[[ Input data, beginning ]]

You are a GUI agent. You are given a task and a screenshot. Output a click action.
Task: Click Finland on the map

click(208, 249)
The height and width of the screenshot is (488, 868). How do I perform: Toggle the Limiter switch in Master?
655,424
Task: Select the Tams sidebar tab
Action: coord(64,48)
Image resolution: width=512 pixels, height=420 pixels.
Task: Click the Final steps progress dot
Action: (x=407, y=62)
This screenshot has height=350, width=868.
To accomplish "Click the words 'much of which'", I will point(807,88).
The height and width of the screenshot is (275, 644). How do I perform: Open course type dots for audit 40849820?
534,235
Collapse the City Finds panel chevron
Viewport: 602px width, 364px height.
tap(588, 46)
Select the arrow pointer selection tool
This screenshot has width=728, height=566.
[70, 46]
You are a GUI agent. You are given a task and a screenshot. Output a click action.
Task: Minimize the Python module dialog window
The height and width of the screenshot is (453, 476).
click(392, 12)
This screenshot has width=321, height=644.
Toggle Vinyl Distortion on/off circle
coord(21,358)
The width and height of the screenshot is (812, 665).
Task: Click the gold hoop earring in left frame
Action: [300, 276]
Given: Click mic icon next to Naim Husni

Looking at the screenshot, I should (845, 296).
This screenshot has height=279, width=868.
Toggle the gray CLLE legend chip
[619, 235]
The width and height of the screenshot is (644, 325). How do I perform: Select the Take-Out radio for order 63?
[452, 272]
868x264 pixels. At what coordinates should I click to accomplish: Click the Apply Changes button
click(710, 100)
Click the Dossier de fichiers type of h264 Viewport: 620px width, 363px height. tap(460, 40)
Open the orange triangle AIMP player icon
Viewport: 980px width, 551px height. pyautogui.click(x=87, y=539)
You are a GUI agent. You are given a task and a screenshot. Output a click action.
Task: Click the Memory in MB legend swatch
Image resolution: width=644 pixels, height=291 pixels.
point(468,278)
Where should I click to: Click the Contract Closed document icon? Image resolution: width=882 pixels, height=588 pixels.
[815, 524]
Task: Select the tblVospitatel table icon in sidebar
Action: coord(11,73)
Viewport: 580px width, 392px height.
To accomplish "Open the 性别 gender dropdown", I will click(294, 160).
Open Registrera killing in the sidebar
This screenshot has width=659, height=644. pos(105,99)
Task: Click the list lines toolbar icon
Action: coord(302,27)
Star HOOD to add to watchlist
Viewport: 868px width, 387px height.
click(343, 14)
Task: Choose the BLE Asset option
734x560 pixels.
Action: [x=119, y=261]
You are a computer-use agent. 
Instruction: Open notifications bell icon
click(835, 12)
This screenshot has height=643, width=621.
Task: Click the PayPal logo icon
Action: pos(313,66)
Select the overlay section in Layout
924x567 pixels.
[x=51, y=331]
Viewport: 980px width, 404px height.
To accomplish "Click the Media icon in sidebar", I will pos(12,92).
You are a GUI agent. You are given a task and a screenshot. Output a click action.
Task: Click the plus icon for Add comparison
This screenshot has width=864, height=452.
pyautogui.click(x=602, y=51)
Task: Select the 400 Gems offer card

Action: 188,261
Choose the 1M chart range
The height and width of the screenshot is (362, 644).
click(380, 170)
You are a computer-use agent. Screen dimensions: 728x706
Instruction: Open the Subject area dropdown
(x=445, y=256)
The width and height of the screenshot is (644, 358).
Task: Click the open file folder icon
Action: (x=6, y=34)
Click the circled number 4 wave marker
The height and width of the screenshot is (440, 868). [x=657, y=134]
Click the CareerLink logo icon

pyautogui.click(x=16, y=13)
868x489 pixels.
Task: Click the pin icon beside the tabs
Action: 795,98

[[ Input data, end ]]

Write out the data again in full. Match it exactly.

You are a GUI agent. You are given a task and a screenshot. Output a click action.
Task: Click Finland on the map

click(208, 249)
The height and width of the screenshot is (488, 868). How do I perform: Toggle the Limiter switch in Master?
655,424
Task: Select the Tams sidebar tab
Action: coord(64,48)
Image resolution: width=512 pixels, height=420 pixels.
Task: Click the Final steps progress dot
Action: (x=407, y=62)
This screenshot has height=350, width=868.
To accomplish "Click the words 'much of which'", I will point(807,88).
The height and width of the screenshot is (275, 644). How do I perform: Open course type dots for audit 40849820?
534,235
Collapse the City Finds panel chevron
Viewport: 602px width, 364px height.
tap(588, 46)
Select the arrow pointer selection tool
This screenshot has width=728, height=566.
[70, 46]
You are a GUI agent. You are given a task and a screenshot. Output a click action.
Task: Minimize the Python module dialog window
The height and width of the screenshot is (453, 476).
click(392, 12)
This screenshot has width=321, height=644.
Toggle Vinyl Distortion on/off circle
coord(21,358)
The width and height of the screenshot is (812, 665).
Task: Click the gold hoop earring in left frame
Action: [300, 276]
Given: Click mic icon next to Naim Husni

Looking at the screenshot, I should (845, 296).
This screenshot has height=279, width=868.
Toggle the gray CLLE legend chip
[619, 235]
The width and height of the screenshot is (644, 325). How do I perform: Select the Take-Out radio for order 63?
[452, 272]
868x264 pixels. At what coordinates should I click to accomplish: Click the Apply Changes button
click(710, 100)
Click the Dossier de fichiers type of h264 Viewport: 620px width, 363px height. tap(460, 40)
Open the orange triangle AIMP player icon
Viewport: 980px width, 551px height. pyautogui.click(x=87, y=539)
You are a GUI agent. You are given a task and a screenshot. Output a click action.
Task: Click the Memory in MB legend swatch
Image resolution: width=644 pixels, height=291 pixels.
point(468,278)
Where should I click to: Click the Contract Closed document icon? Image resolution: width=882 pixels, height=588 pixels.
[815, 524]
Task: Select the tblVospitatel table icon in sidebar
Action: coord(11,73)
Viewport: 580px width, 392px height.
To accomplish "Open the 性别 gender dropdown", I will click(294, 160).
Open Registrera killing in the sidebar
This screenshot has width=659, height=644. pos(105,99)
Task: Click the list lines toolbar icon
Action: coord(302,27)
Star HOOD to add to watchlist
Viewport: 868px width, 387px height.
click(343, 14)
Task: Choose the BLE Asset option
734x560 pixels.
Action: [x=119, y=261]
You are a computer-use agent. 
Instruction: Open notifications bell icon
click(835, 12)
This screenshot has height=643, width=621.
Task: Click the PayPal logo icon
Action: pos(313,66)
Select the overlay section in Layout
924x567 pixels.
[x=51, y=331]
Viewport: 980px width, 404px height.
To accomplish "Click the Media icon in sidebar", I will pos(12,92).
You are a GUI agent. You are given a task and a screenshot. Output a click action.
Task: Click the plus icon for Add comparison
This screenshot has width=864, height=452.
pyautogui.click(x=602, y=51)
Task: Select the 400 Gems offer card

Action: 188,261
Choose the 1M chart range
The height and width of the screenshot is (362, 644).
click(380, 170)
You are a computer-use agent. Screen dimensions: 728x706
Instruction: Open the Subject area dropdown
(x=445, y=256)
The width and height of the screenshot is (644, 358).
Task: Click the open file folder icon
Action: (x=6, y=34)
Click the circled number 4 wave marker
The height and width of the screenshot is (440, 868). [x=657, y=134]
Click the CareerLink logo icon

pyautogui.click(x=16, y=13)
868x489 pixels.
Task: Click the pin icon beside the tabs
Action: 795,98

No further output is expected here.